**Work instructions**
Provide again, from the entries below, every line from the one containing "Contact Us Today! [button] (456, 2414)" through the one containing "(281) 407- (444, 2202)", exactly as written, and no other line.

**Data to examine**

___

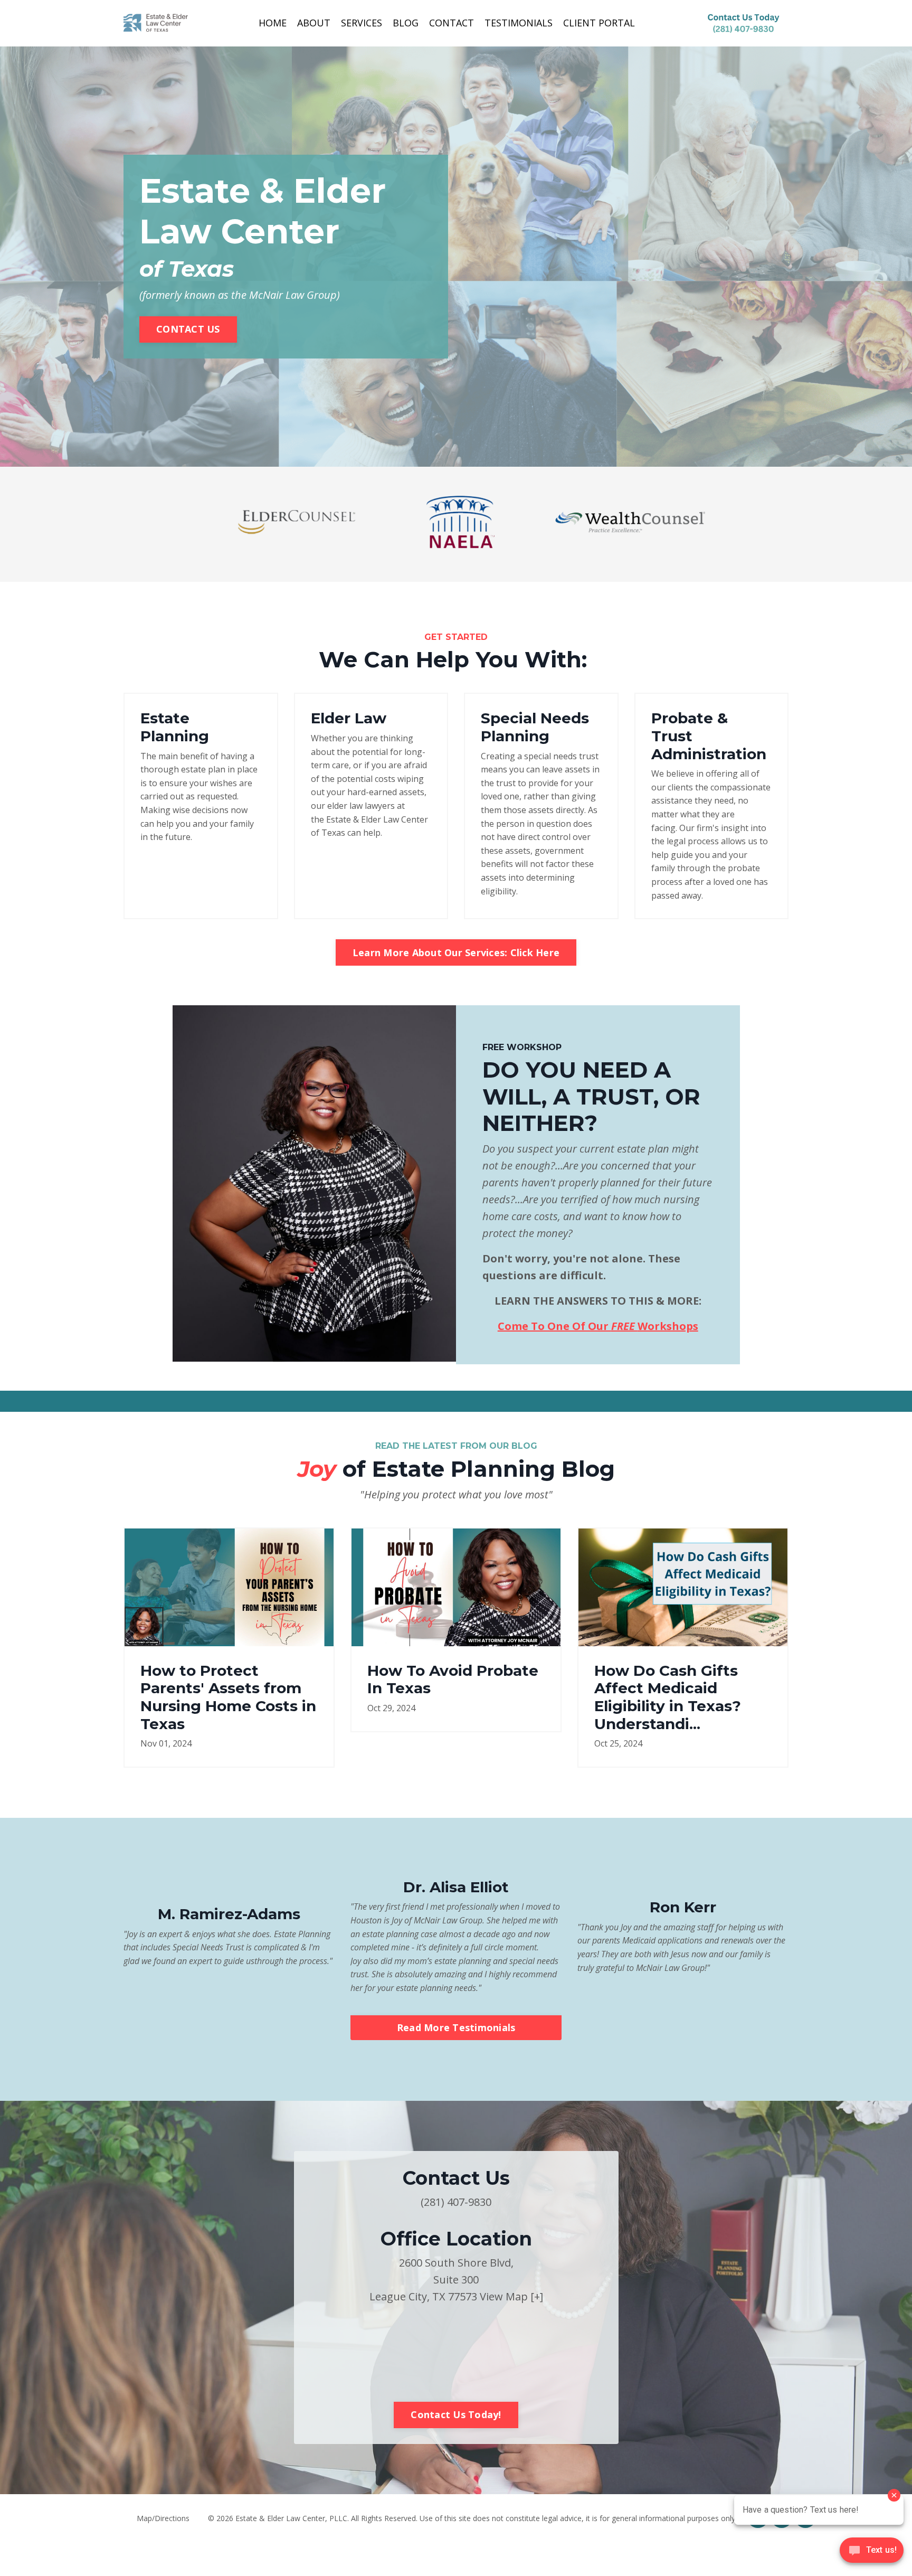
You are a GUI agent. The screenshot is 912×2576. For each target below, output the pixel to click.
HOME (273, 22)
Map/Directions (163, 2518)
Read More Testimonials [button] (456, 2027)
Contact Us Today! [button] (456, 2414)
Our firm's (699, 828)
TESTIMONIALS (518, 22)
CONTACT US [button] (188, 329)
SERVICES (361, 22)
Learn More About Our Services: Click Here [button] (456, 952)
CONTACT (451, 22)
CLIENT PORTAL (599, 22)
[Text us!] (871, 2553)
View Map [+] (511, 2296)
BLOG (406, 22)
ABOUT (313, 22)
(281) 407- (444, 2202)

___

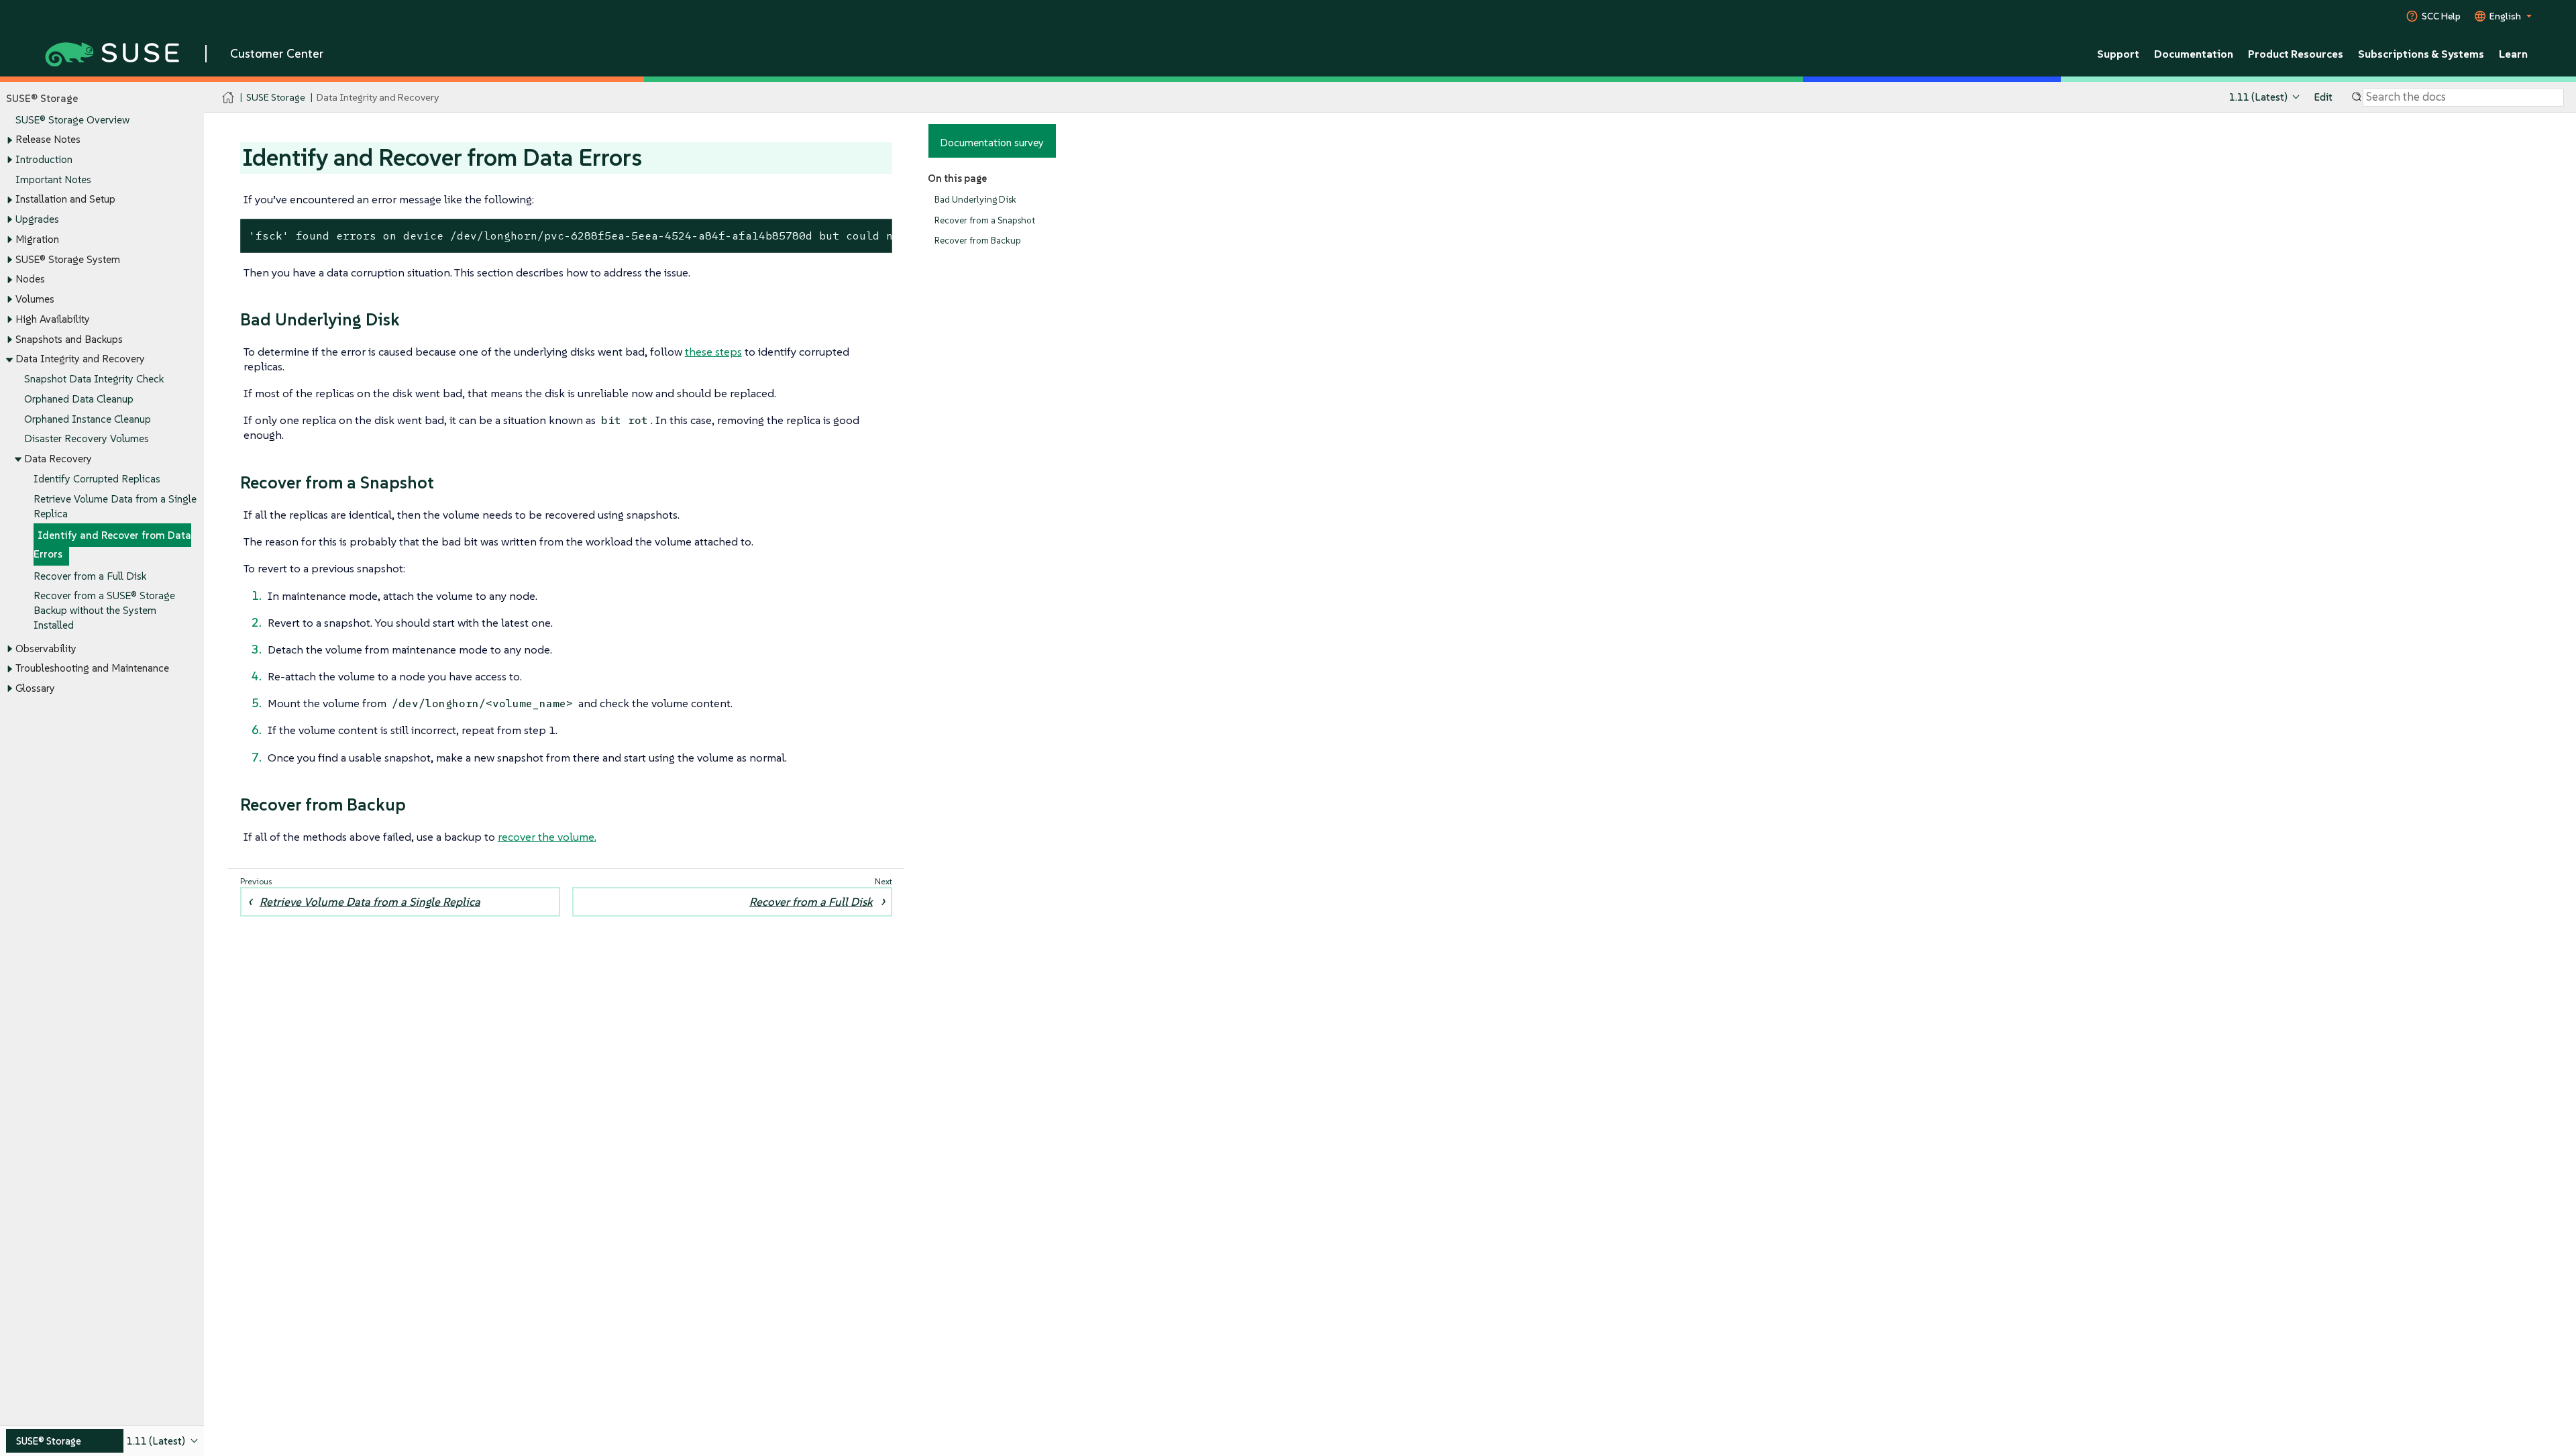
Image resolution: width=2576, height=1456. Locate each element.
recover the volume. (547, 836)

___

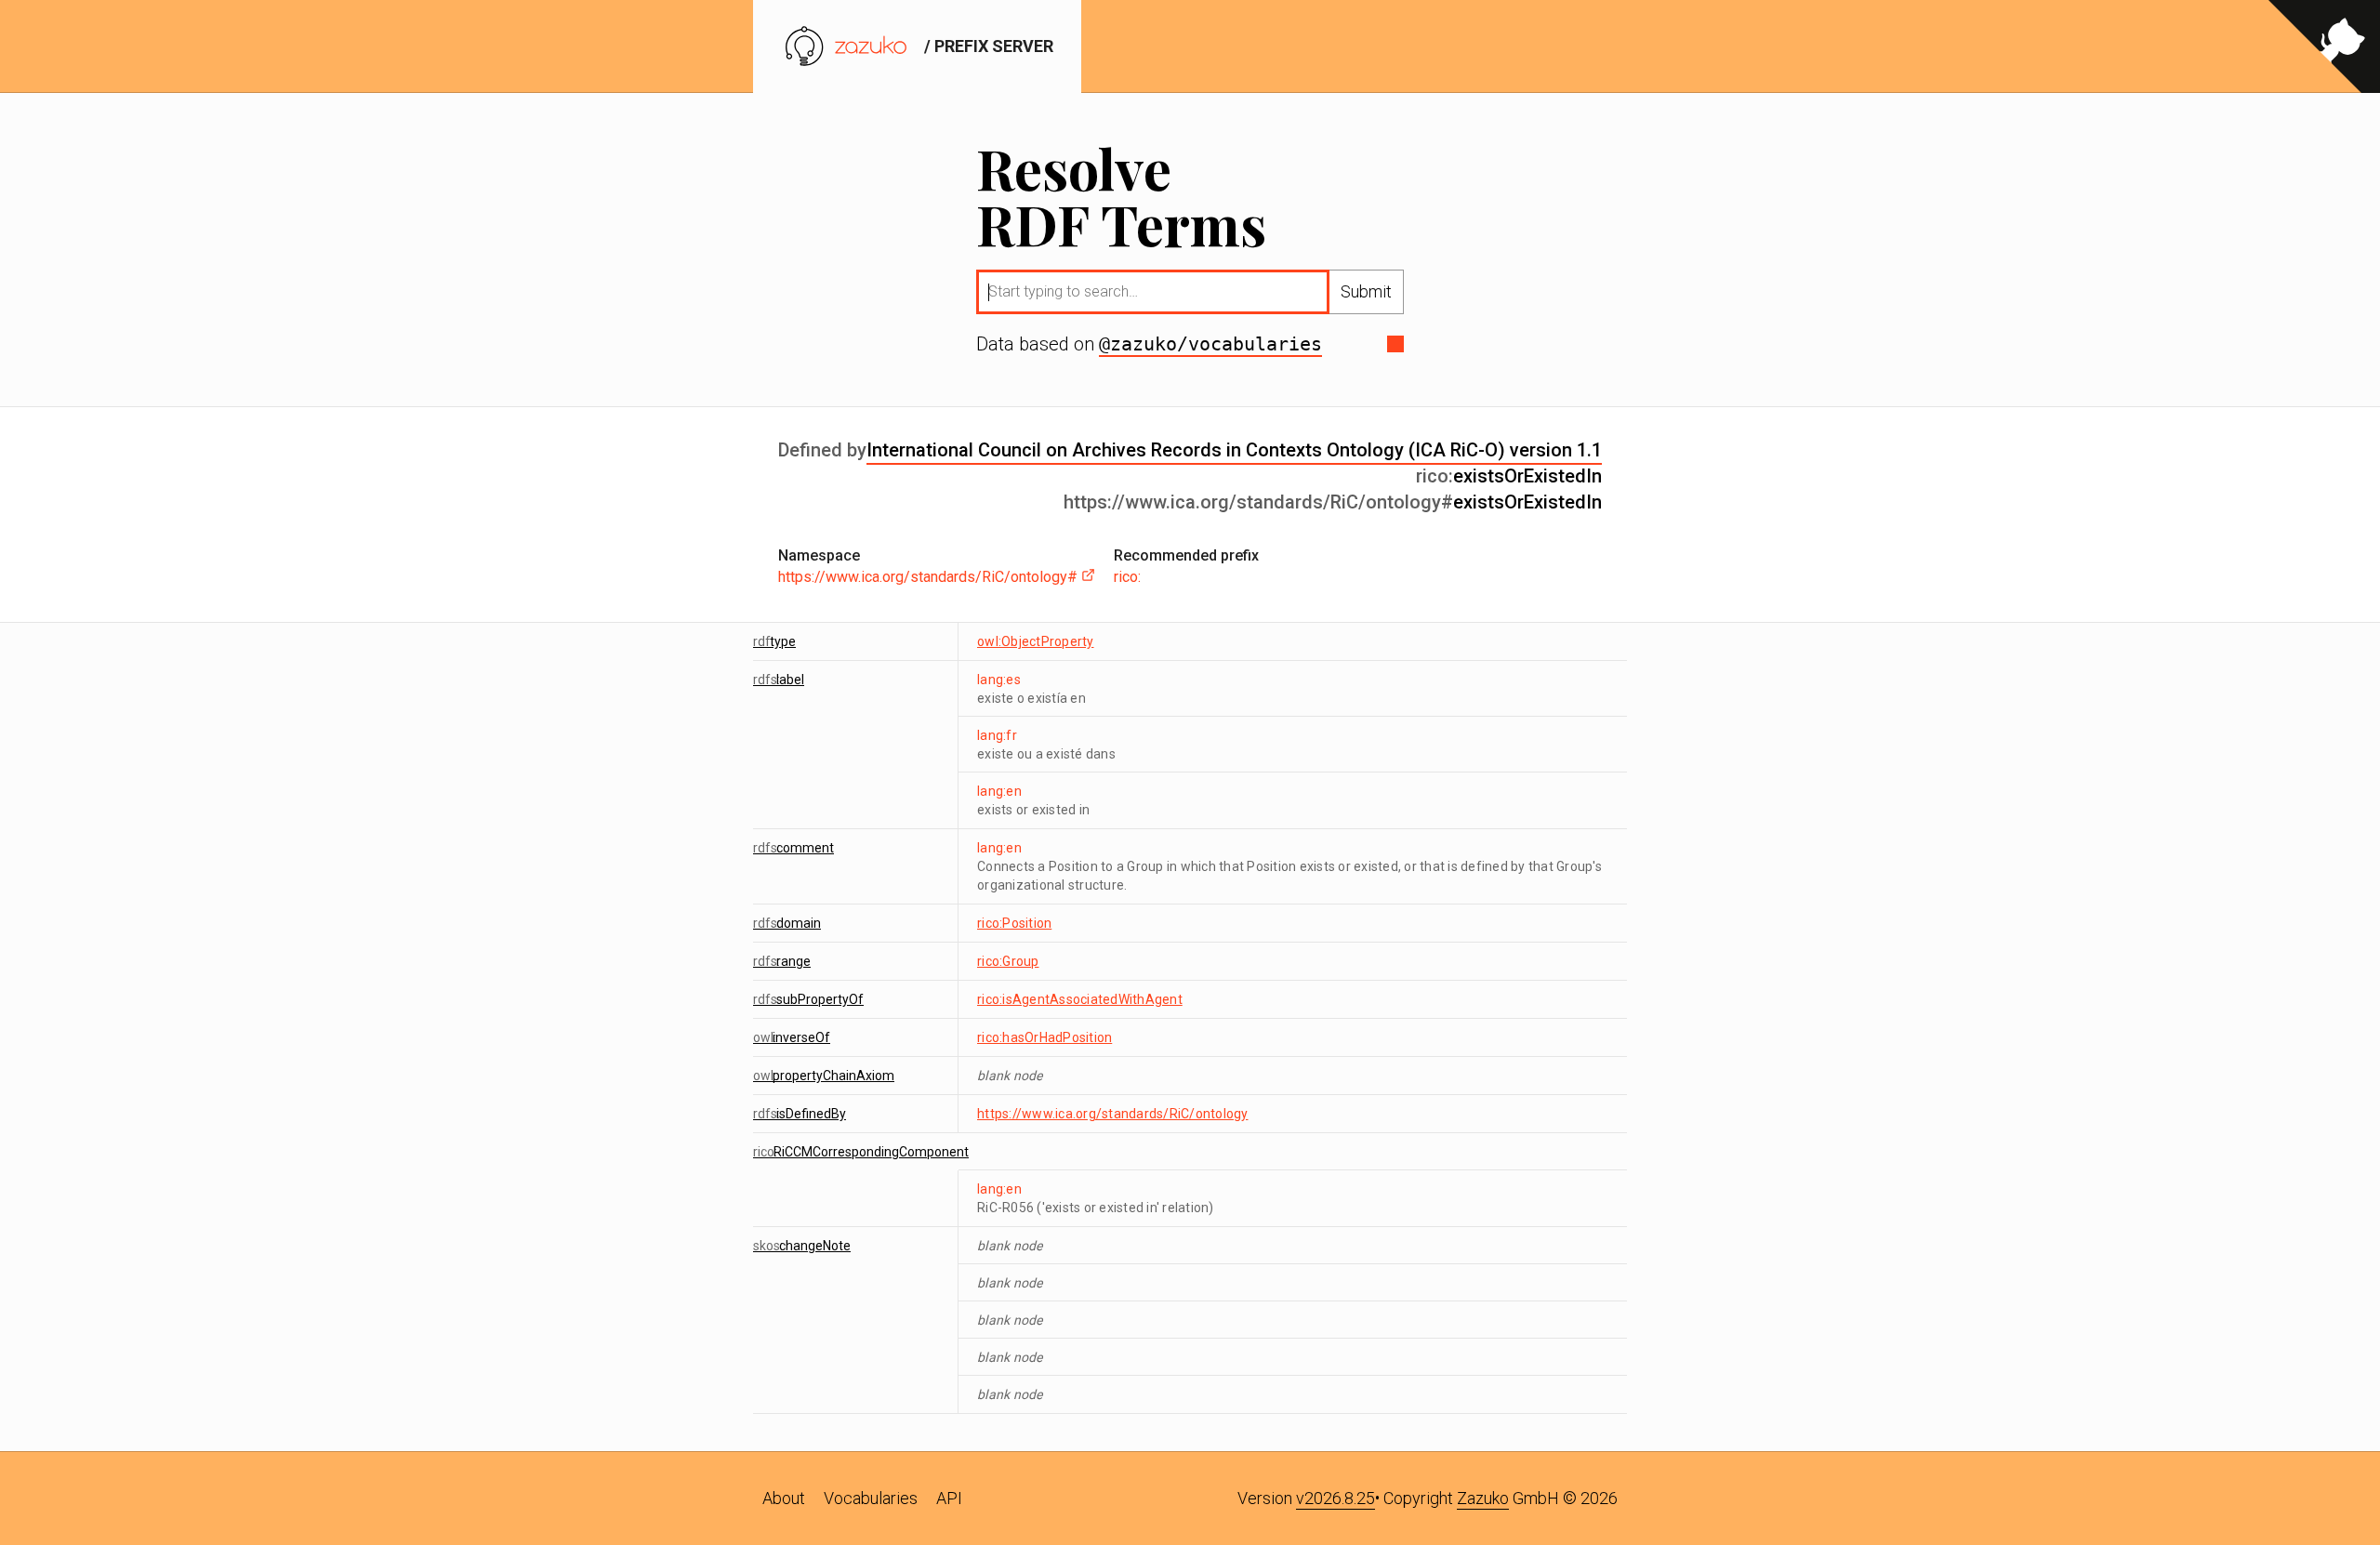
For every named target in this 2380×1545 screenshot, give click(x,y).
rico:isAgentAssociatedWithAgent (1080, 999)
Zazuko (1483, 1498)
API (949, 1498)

___

**The answer**
Contact Us Today! [button] (456, 2414)
Our firm's (699, 828)
TESTIMONIALS (518, 22)
CONTACT US [button] (188, 329)
SERVICES (361, 22)
Learn More About Our Services: Click Here [button] (456, 952)
CONTACT (451, 22)
CLIENT PORTAL (599, 22)
[Text us!] (871, 2553)
View Map [+] (511, 2296)
BLOG (406, 22)
ABOUT (313, 22)
(281) 407- (444, 2202)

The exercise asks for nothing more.